I'm placing them near my traditional compost bins for easy access.
Some people have recommended using a plastic bag to hold the weeds and water - that might be good for small gardens but for bigger gardens like mine I think I'd prefer something more robust.
Size matters!! I chose a smaller size 140litres instead of the 240litres for easy handling. The 240 litre bins once full or even partially full would be very hard to move around. Trying to scoop out the waste of the larger bin would also be problematic; I don't wish to risk falling inside the darn thing!!!
I actually wanted the larger bin because size for size, it was cheaper. But if it may prove to be a hassle to use, what's the point? The tool has to fit the job.
You can use the waste water, diluted of course, and pour it on your garden. Don't use it indoors because of the odor. I think I'll probably just add it to my aerobic bins and open compost bins.
In case you are wondering I have a fairly large garden for a surburan home, roughly about 2,000 sq feet.
I have two council garden waste bins. (330litres),
two aerobic "darlek" type of bins (800litres),
one open compost bins (probably 2000 litres if filled to capacity),
and now two 140litre black wheelie bins which I intend to use as compost tea bins.
Somehow it feels like Christmas!!!
(update1: I removed the dead weeds in the container - and it stank like raw sewage - see explanation in the following post)

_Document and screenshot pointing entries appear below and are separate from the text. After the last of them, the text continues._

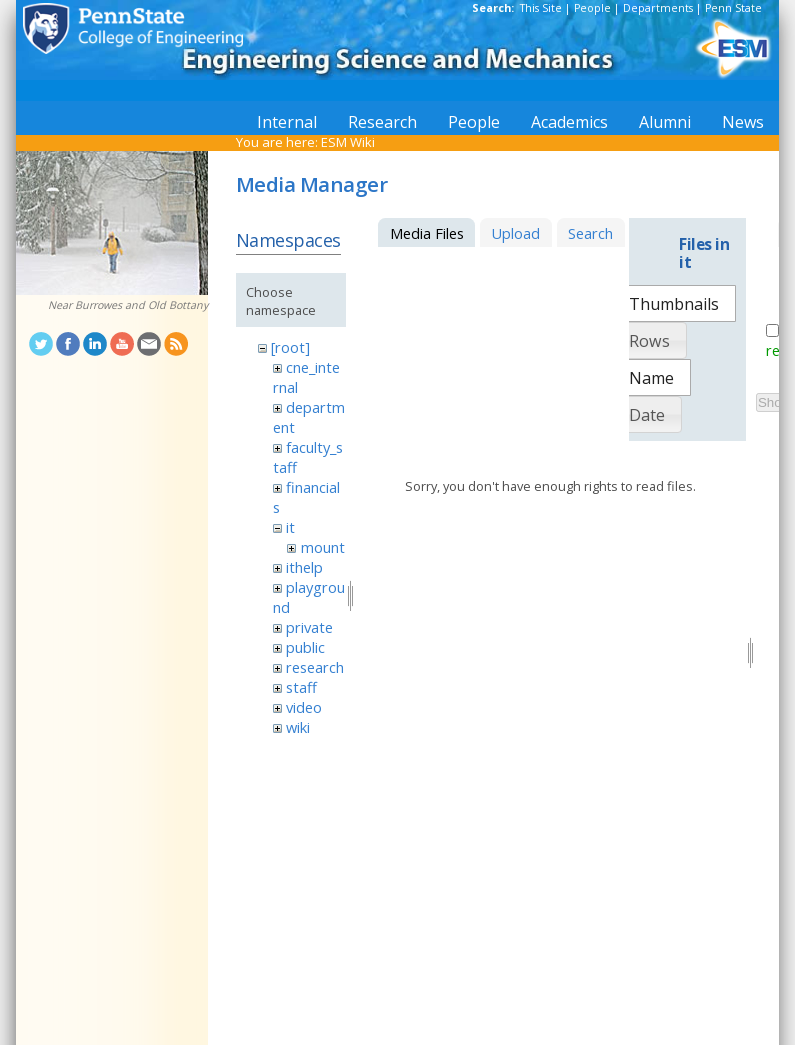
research (315, 667)
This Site (541, 8)
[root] (290, 347)
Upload (515, 233)
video (304, 707)
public (305, 647)
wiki (298, 727)
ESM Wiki (348, 142)
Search (590, 233)
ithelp (304, 567)
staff (301, 687)
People (592, 8)
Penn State (733, 8)
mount (323, 547)
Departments (658, 8)
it (290, 527)
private (309, 627)
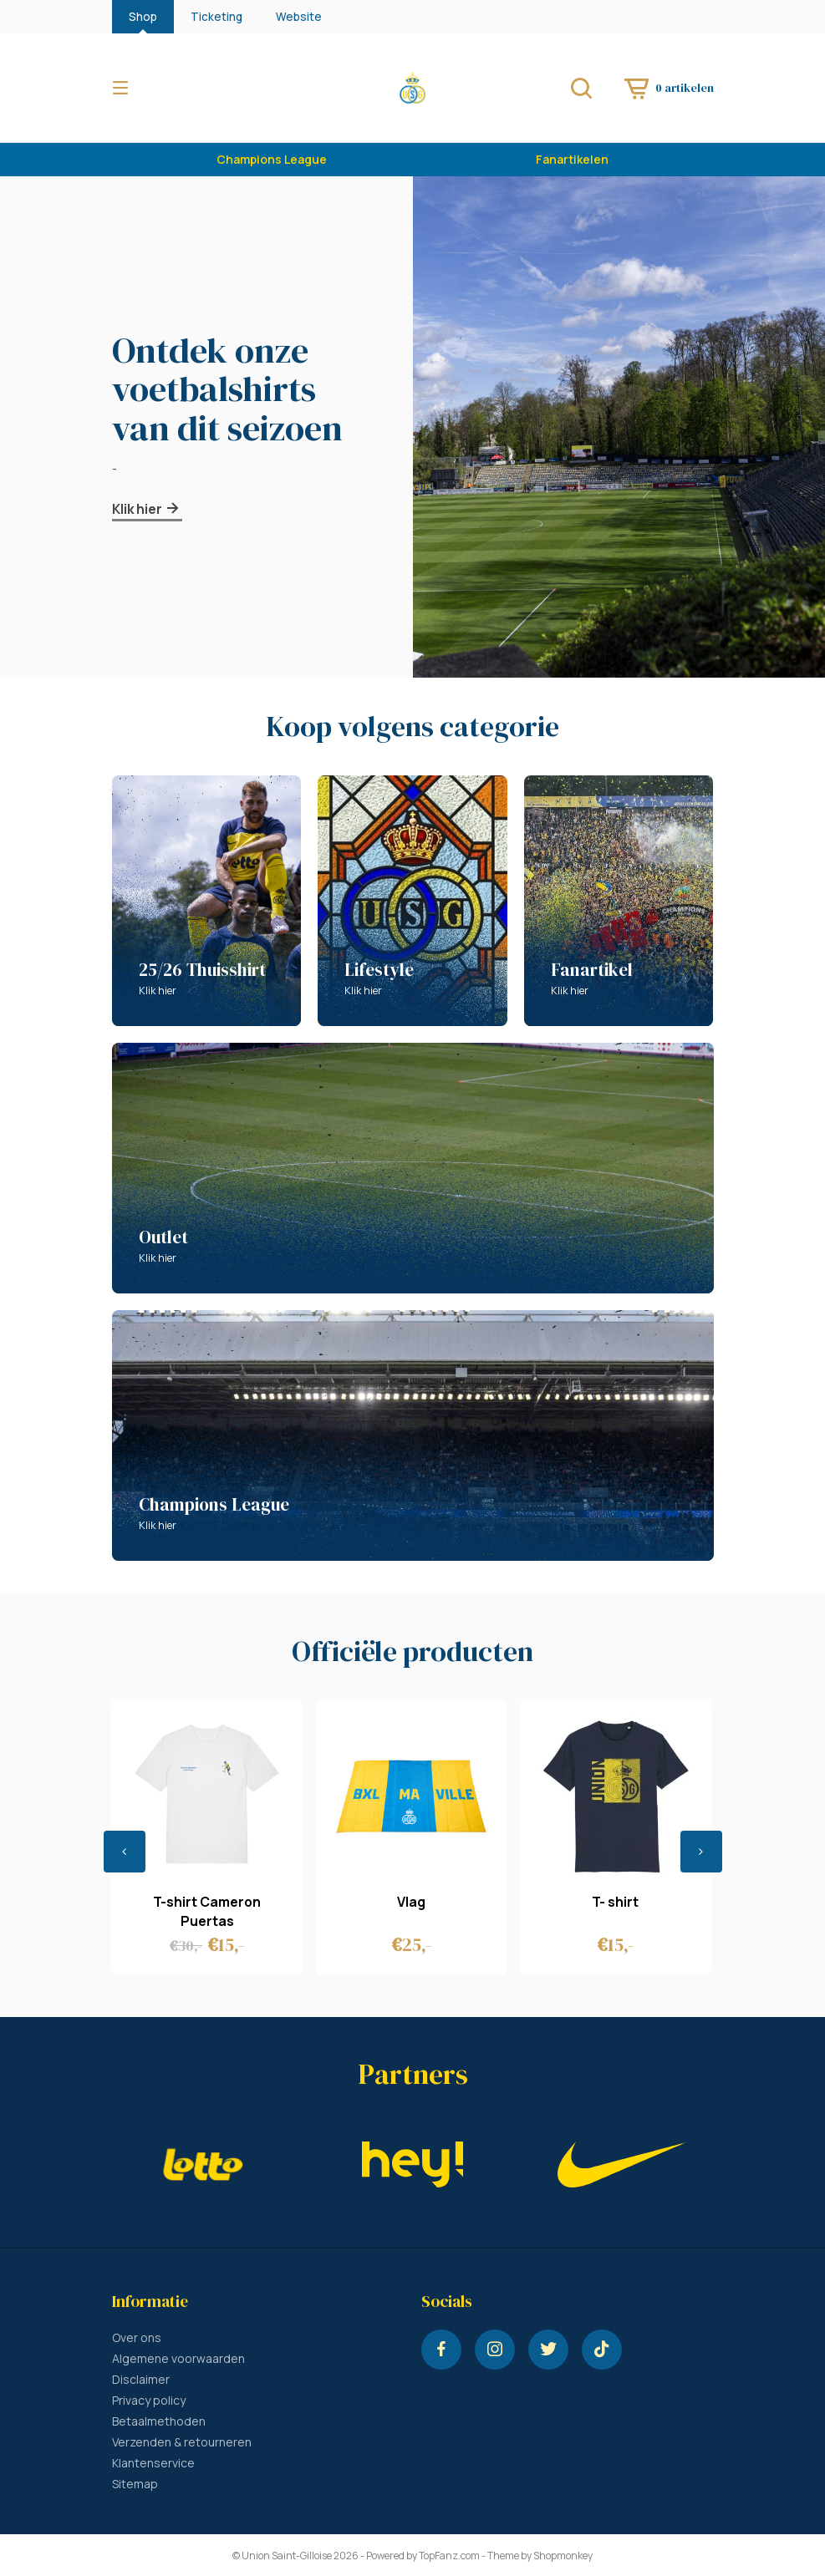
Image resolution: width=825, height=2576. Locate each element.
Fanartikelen (572, 159)
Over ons (136, 2337)
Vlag (411, 1902)
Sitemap (135, 2484)
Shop (143, 16)
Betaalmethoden (159, 2421)
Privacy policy (149, 2400)
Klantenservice (153, 2463)
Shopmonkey (563, 2555)
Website (299, 16)
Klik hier (147, 509)
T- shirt (615, 1902)
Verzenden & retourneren (182, 2442)
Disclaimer (141, 2379)
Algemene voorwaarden (178, 2358)
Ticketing (216, 16)
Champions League (271, 159)
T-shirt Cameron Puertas (207, 1911)
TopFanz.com (449, 2555)
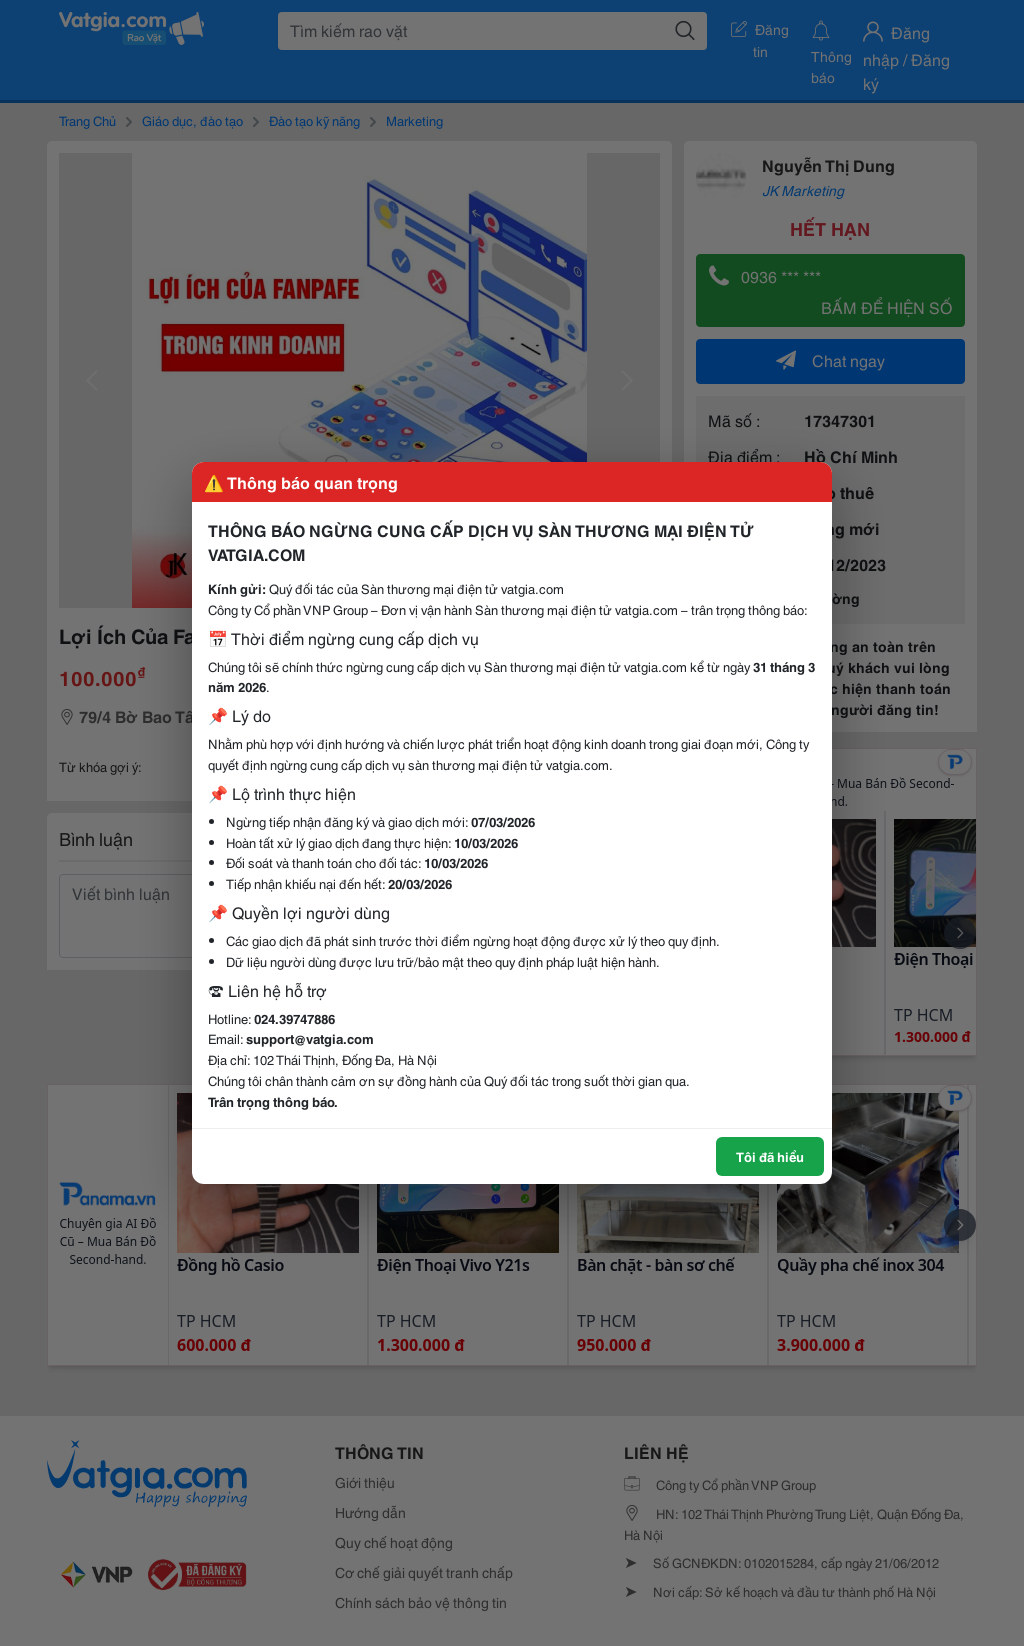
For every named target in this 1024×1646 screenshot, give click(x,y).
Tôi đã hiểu (770, 1156)
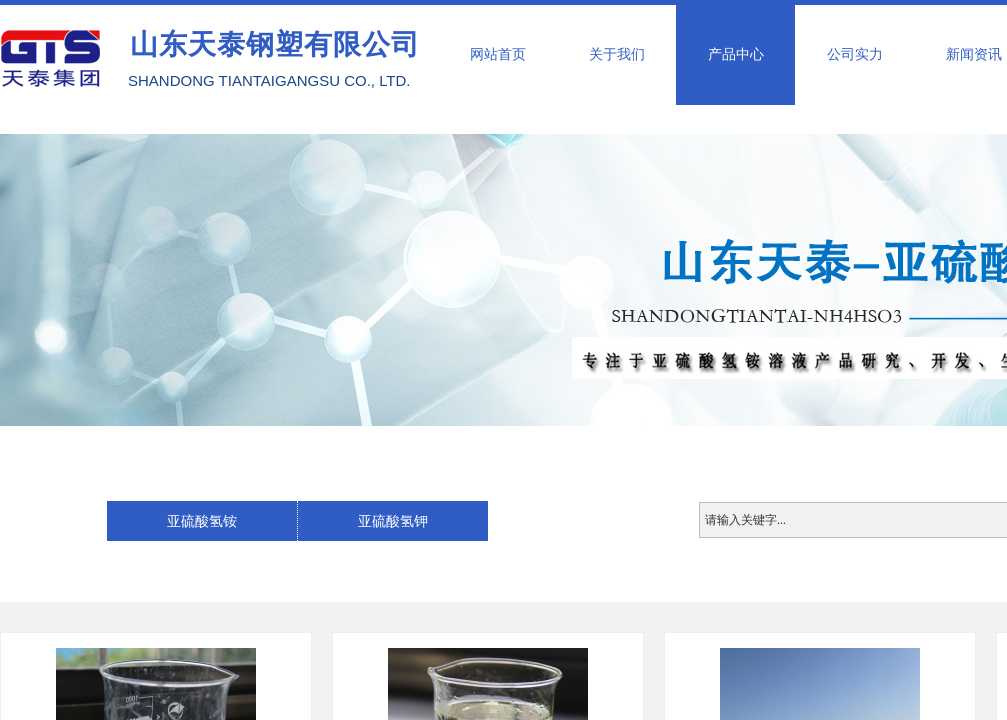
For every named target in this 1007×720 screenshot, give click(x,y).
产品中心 (736, 54)
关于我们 (617, 54)
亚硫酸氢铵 (202, 521)
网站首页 (498, 54)
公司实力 (855, 54)
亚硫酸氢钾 (393, 521)
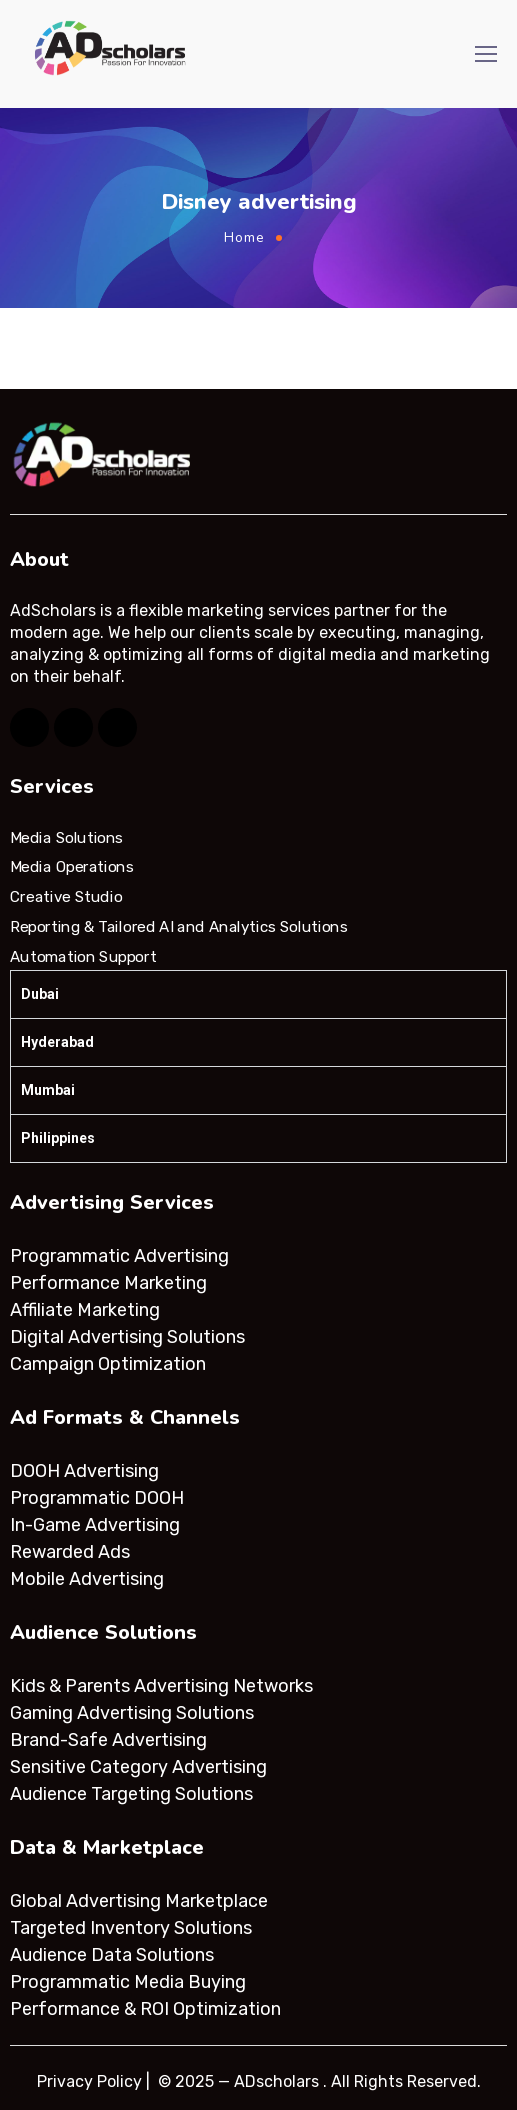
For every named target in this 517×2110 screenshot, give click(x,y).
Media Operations (72, 867)
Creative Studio (66, 897)
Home (244, 237)
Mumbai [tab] (48, 1090)
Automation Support (83, 956)
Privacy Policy (89, 2081)
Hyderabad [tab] (57, 1042)
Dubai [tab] (40, 994)
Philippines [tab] (58, 1138)
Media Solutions (66, 838)
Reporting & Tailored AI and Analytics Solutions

I finally managed to take out the waste from one of the bins - I threw most of it into one of the dalak bins and the rest I diluted and spread it onto my garden. The tomato plant seems to like it. Looks like most of the seeds are dead but its a bit hard to say until after we experience one whole year.
I found that I had to modify the hose section of the Bunnings plastic watering containers- drilling them out to make them bigger, too much crud was getting stuck.
It still stinks alright. But after a couple of days the smell goes away.
I highly recommend using old clothes and full length rubber gloves and a hat when handling the crap.
Postscript - 23 April 2013
Its been over 2 years since I started the project and to that I've added 2 more black bins.
The good news is that it seems most of the weed seeds do get taken out by soaking them in water for over 1 - 2 years. The bad news is that it looks like some of the very small oxalis bulbs are actually surviving the process. I checked on my number 2 bin - emptying out the contents - and to my horror I found small little oxalis bulbs floating on the surface. I'm not sure whether they were introduced earlier in the season - as I have not been very stringent in making sure that no new weeds get reintroduced into the brewing cycle once started.
I think a good solution would be to apply the tea to areas of the garden where it would be easy to control the oxalis should it grow from bulb again.
Other solutions please look here:
The other thing that I should mention is that if too much heavy material - esp. weeded soil - gets added to the bins - this could cause the material to not compact. In other words the tea becomes too dense - more cake than tea. This makes it extremely difficult and dangerous to try and move the bins around - they are simply too heavy and could pose a danger to the gardener.
Another solution to preventing the weed seeds from germinating is to sieve it out. You get a pail - cut a hole - you place an old tee shirt to act as a sieve - and pour the crap from the bins into that pail. The waste water will leak out - just place it in the area of garden that you want to fertilize and leave it there. Dilute the mix with water if you think the brew is too strong.